The images are so striking – were there any that were foundational for you in describing this experience?
On a different project, it would be a lot harder to visualize something if you’re not familiar with it whereas in my case, I was totally immersed in that space, living there every day, so it was really easy for me to imagine the scenes in my head and to see the images. I think the most important image for me is this kind of covering or an abstract figure covered by this plastic, which is a similar image is created through fog as well. I found that particularly strong, especially when I encountered that accidentally when I was filming my dad when he’s fixing the roof. You can see his shadow brushing up against the plastic while I’m inside.
You also keep coming back to this rustling around in bed, which conveys a feeling that would be difficult to articulate otherwise visually. Did that come to you immediately?
That’s also definitely rooted in my personal experience. I feel like it has a lot to do with sound and your hypersensitivity when you’re just thinking about so many things at night.
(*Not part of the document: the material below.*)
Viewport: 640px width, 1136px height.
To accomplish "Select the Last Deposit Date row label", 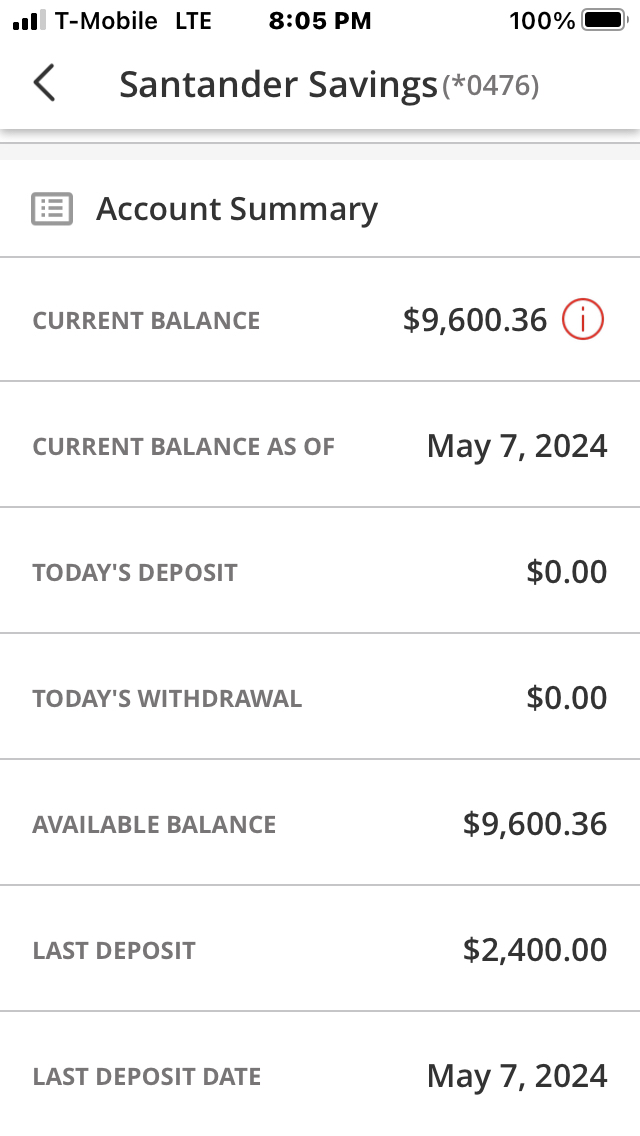I will pos(147,1077).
All these sounds for me create the kind of anxious mood and the atmosphere. Because the film has very little dialogue, I wanted all the other sounds, the ambient sounds, the environmental sounds to have more of a presence and to fill the lack of dialogue.
There are a few recordings of your family interspersed throughout the film. Did you know what role those would play from the start?
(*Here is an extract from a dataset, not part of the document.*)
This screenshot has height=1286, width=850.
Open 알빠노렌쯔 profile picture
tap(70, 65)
No, that actually came in the editing. Yeah, there’s lo-fi recordings of my parents that act as memory jump cuts, and I just found that a very obvious medium to use a lo-fi camcorder to juxtapose [with] the other crisp images.
When you film this essentially by yourself, is there someone you can lean on for a perspective outside your own?
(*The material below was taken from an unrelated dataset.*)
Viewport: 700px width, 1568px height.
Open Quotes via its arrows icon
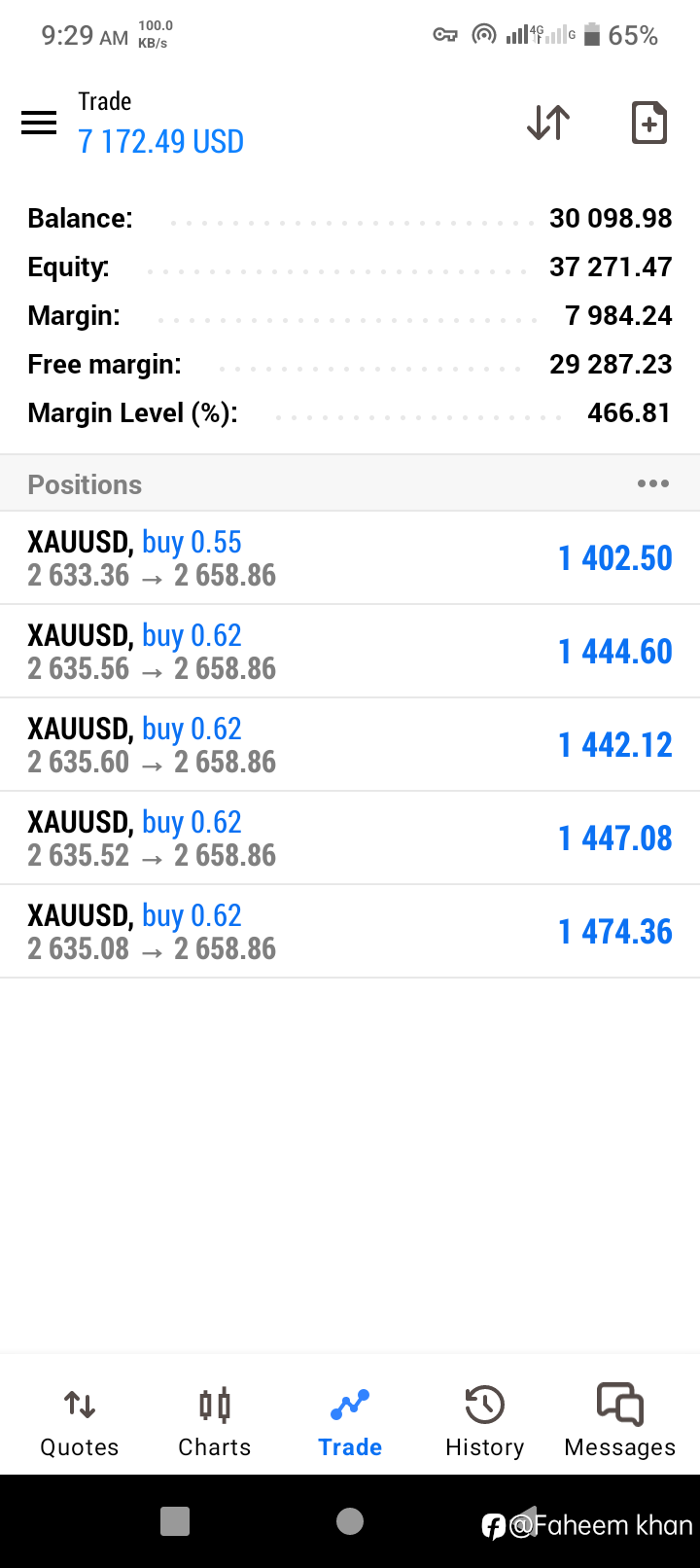click(80, 1405)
The one person I can think about and thank is my producer who, without him, the film would have just been kept on my hard drive and not been shown publicly. Showing it to a close friend who knows how to market the film and distribute it and can really give it a festival life is the most important thing for an independent filmmaker for me.
What’s it been like bringing this out into the world? I know you were fortunate enough to screen it publicly in a theater before the pandemic hit.
It’s been a surreal experience, especially through this pandemic, but it’s definitely been very informative and has given me access to like other filmmakers and other platforms and just the scope of films that are being made like this. It’s very easy to make films in isolation, but once you get connected to other filmmakers, it’s eye-opening. We only had one theatrical screening before the pandemic and it was a nice small screening in my local hometown, but having it screened internationally at various film festivals with a lot of experimental [filmmakers] pushing boundaries and having really kind of art-house audiences see it, they’ve just been able to describe it in ways that I’ve never thought about and can relate to the loneliness of it. After making this film and seeing other people’s interpretation of it, I’ve realized it has a lot of layers and meanings and people are reading into it a lot more than I originally intended. It’s been really interesting.